* [Task requirements] Please reproduce the records word for word, from the line containing "This screenshot has height=1568, width=706." through the end of the records, both ends included. Leave the pictures out of your answer.

* [Data excerpts]
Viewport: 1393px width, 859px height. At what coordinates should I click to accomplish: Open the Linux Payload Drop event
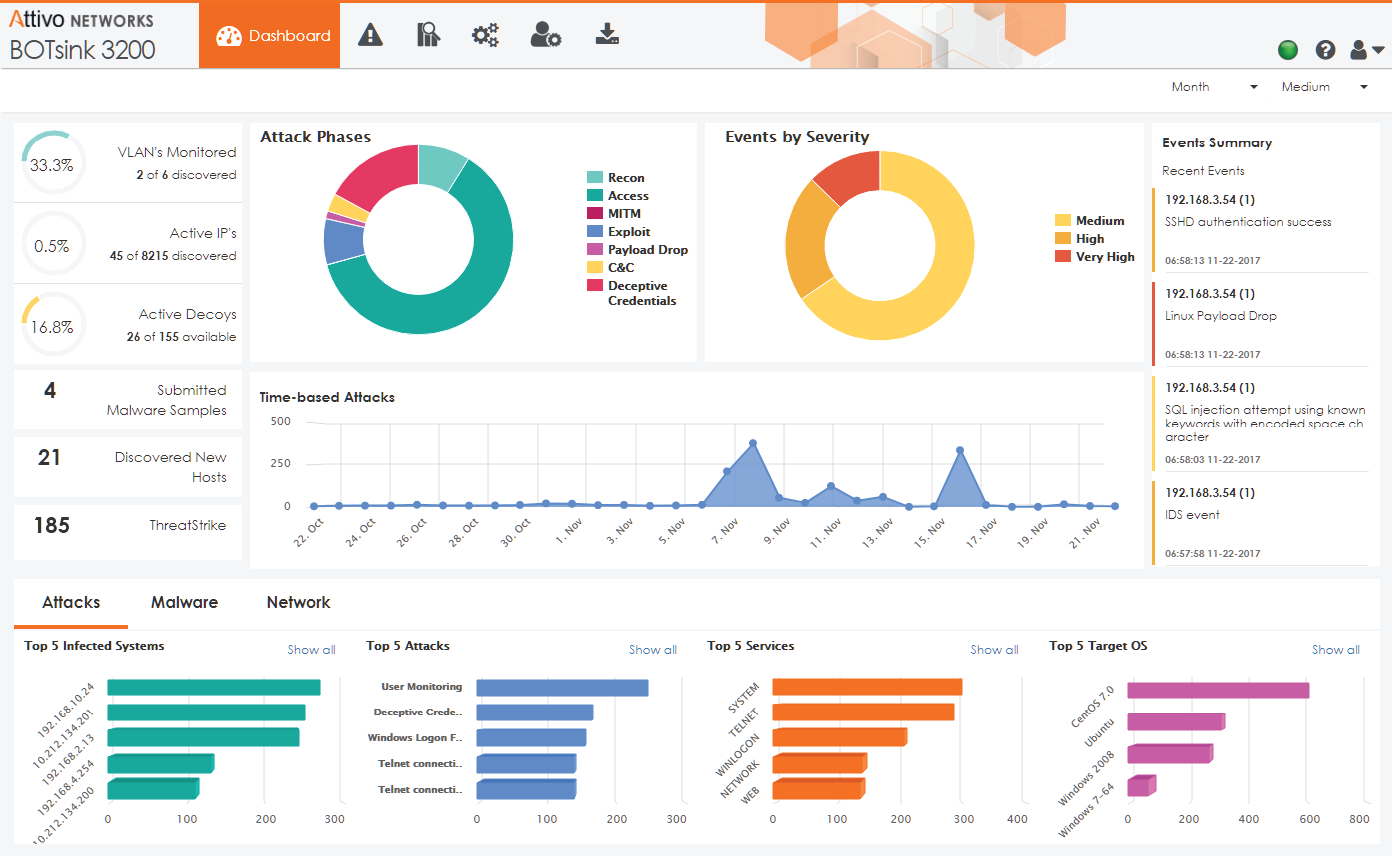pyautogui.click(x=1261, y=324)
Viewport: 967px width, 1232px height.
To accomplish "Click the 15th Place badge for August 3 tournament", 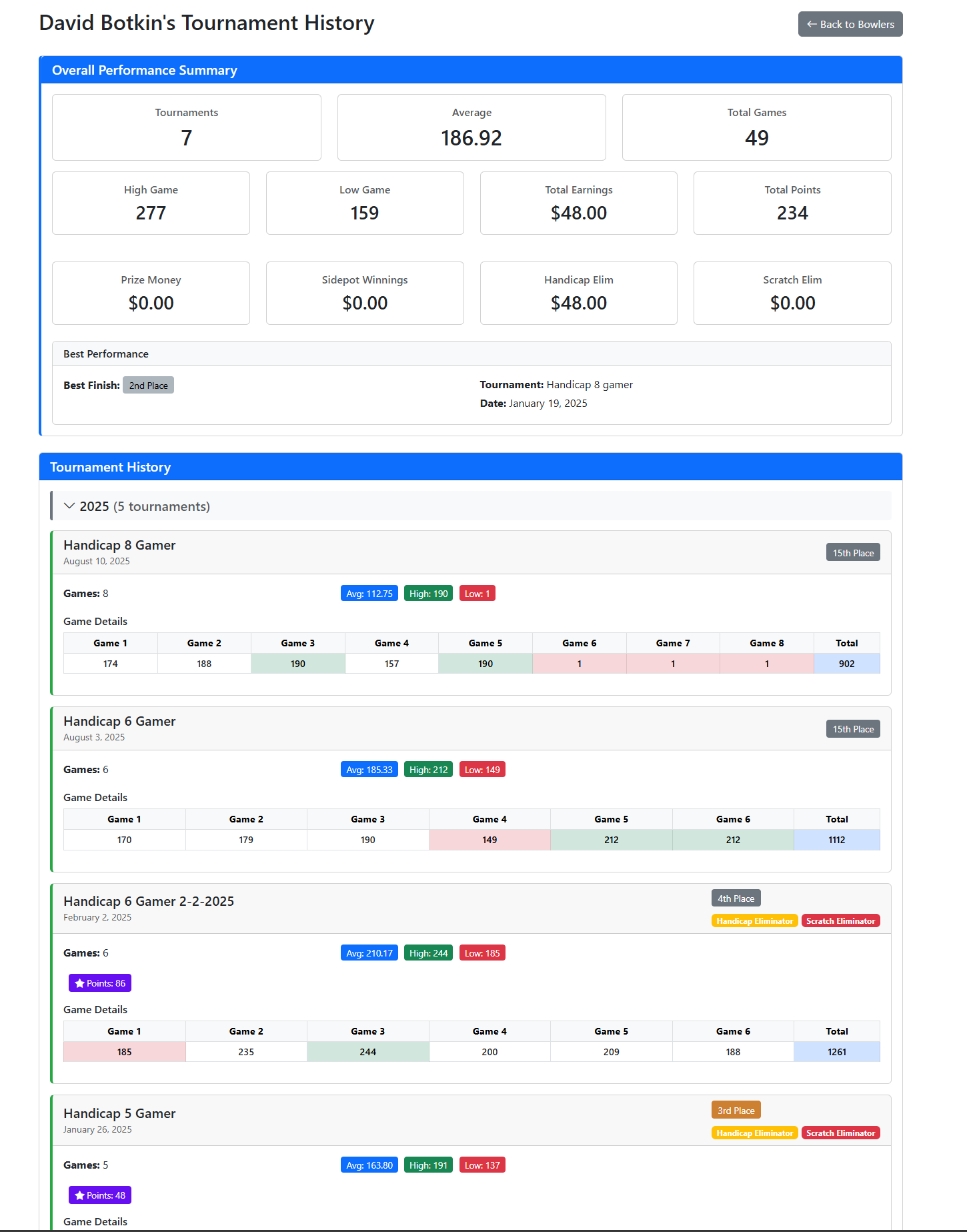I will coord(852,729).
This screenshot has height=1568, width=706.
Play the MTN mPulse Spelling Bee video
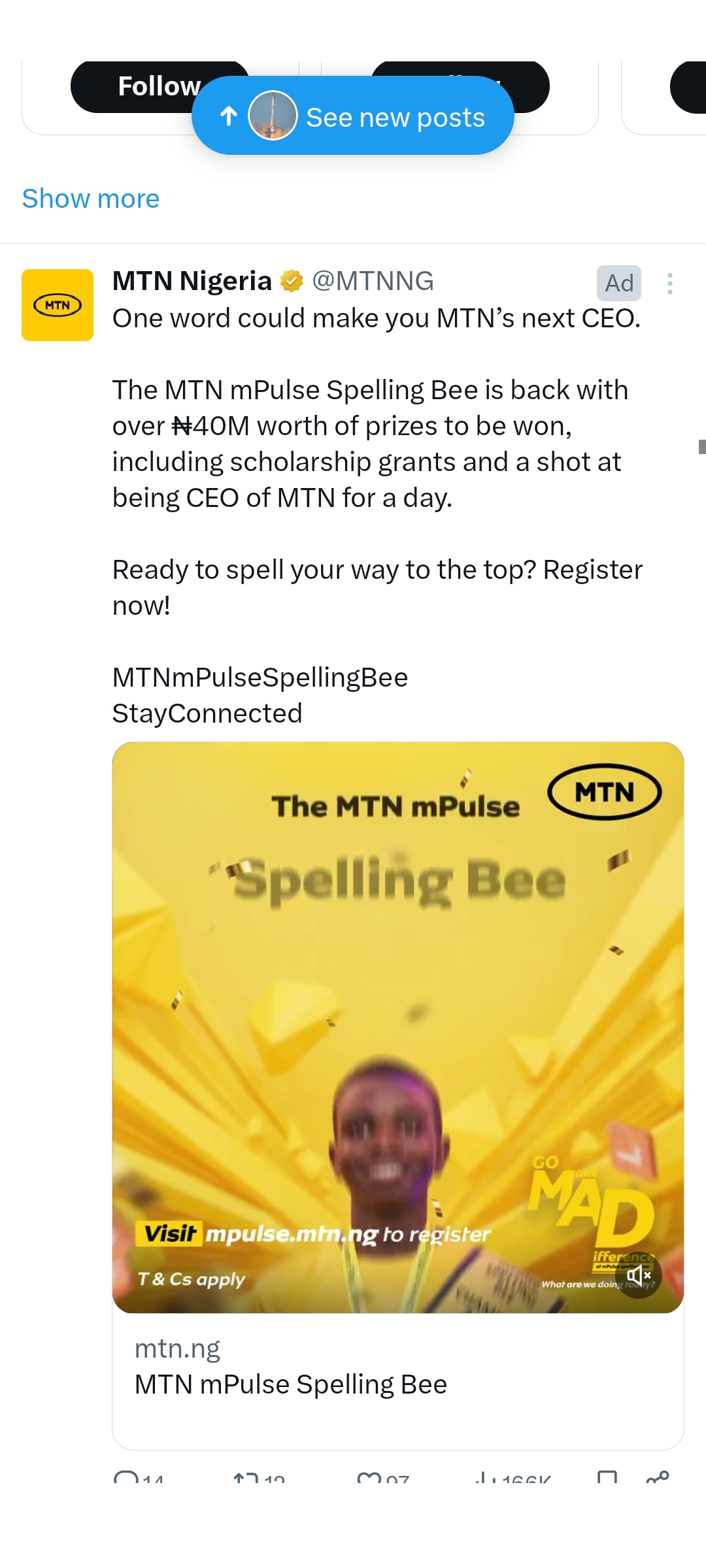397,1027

* [Result for this exercise]
This screenshot has height=1568, width=706.
Play the MTN mPulse Spelling Bee video
397,1027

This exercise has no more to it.